A scene is data, and the engine keeps the live three.js graph in sync with it by reconciling on id. Hand it a new definition and only what actually changed is rebuilt — add a wing or drop one while the visitor is moving, and the camera keeps its pose.

With the engine

const gallery = createGallery(scene, { canvas });
gallery.start();

// Later — same ids stay mounted, new ids are added, missing ids are removed:
gallery.setScene(nextScene);

With React

Just pass a new scene prop.

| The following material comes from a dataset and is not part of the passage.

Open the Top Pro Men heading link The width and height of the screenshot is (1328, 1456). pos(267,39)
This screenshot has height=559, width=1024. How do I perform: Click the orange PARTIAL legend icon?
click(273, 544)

The <Gallery> component feeds it through setScene for you — no remount.

function App() {
const [withWing, setWithWing] = useState(false);
const scene = useMemo(() => buildScene(withWing), [withWing]);

return (
<>
<Gallery scene={scene} />
<button onClick={() => setWithWing((v) => !v)}>Toggle wing</button>
</>
);
}

How reconciliation works

For both walls and artworks the engine keeps a registry keyed by id plus a JSON snapshot of each item:

  • id present, unchanged → left untouched.
  • id present, changed → the old object is disposed and rebuilt.
  • id new → built and added.
  • id gone → removed and disposed.

An artwork is also rebuilt when the wall it hangs on changes, since its placement derives from that wall. This per-id diffing is what makes live editing cheap.